What about when you're exercising? What do athletes do to get through the hard training? Many people assume that they enjoy it because they're so fit but that just isn't the case. They get so fit because they can endure the pain and tiredness required to reach that level. And that means they need ways to distract themselves when the going gets tough. Here are a few things you can try to get you through those tough workouts:

1) Think about the process - if you've gone for a run and you're struggling, focus on the actions of moving your arms and legs, the soft landing of your foot, relaxing your shoulders, standing tall. If you're lifting a weight, talk yourself through the key technique requirements as you do it

2) Breath - hopefully that's a given, but sometimes focusing on your breathing, especially when doing cardio, can make a real difference. Try to make your breaths slower than your movements. In turn it will slow your heart rate and make it feel easier

3) Count - you might use your watch on a run to do some calculations in your head. 'If it's taken me this long to get here, it'll take another 7 minutes til I reach the corner'. Alternatively, you can break things down into numbers - 'I'll just do another 15 minutes on the bike', or simply count your steps or pedal turns - 'I'll just do another 20' and so on.

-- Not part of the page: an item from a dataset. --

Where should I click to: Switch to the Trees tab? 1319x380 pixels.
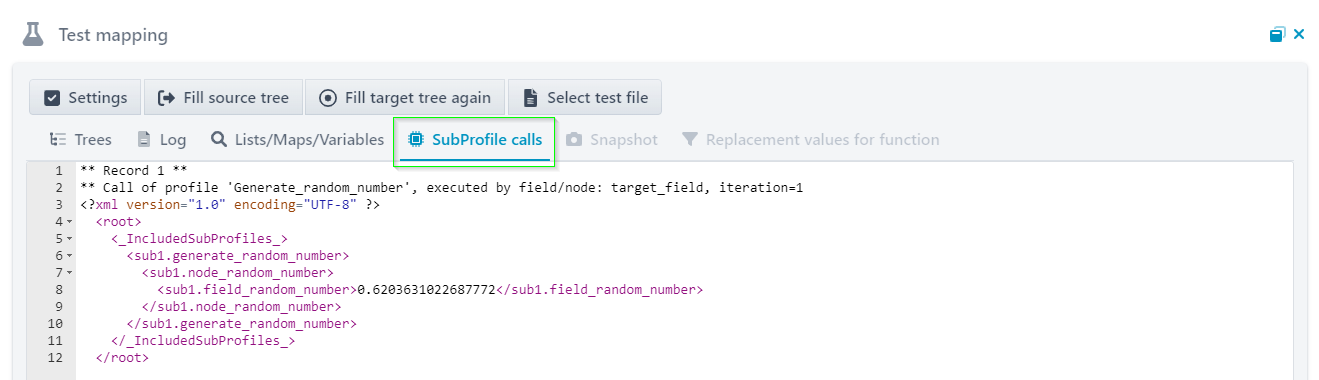tap(81, 140)
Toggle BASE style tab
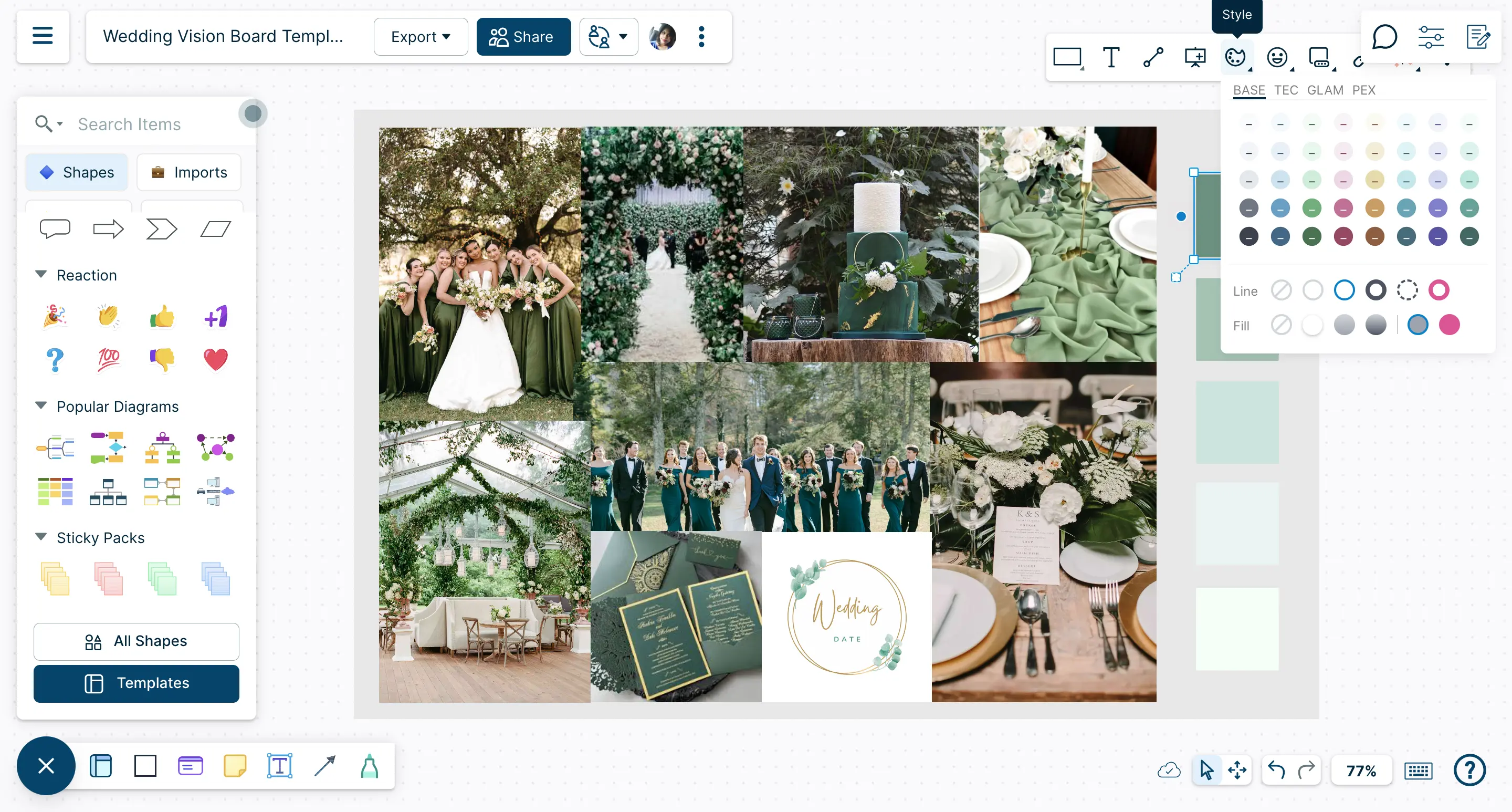The image size is (1512, 812). click(x=1250, y=89)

4) Drift off - especially helpful in repetitive exercise that doesn't need to much concentration, make your shopping list, plan your holiday or one of mine and Vicky's favourites, think about what you'll have for dinner.


Any one of these techniques done regularly can help take you a step closer to your goals. Give one a try, and if it doesn't work for you, don't give up, simply try something else until it does.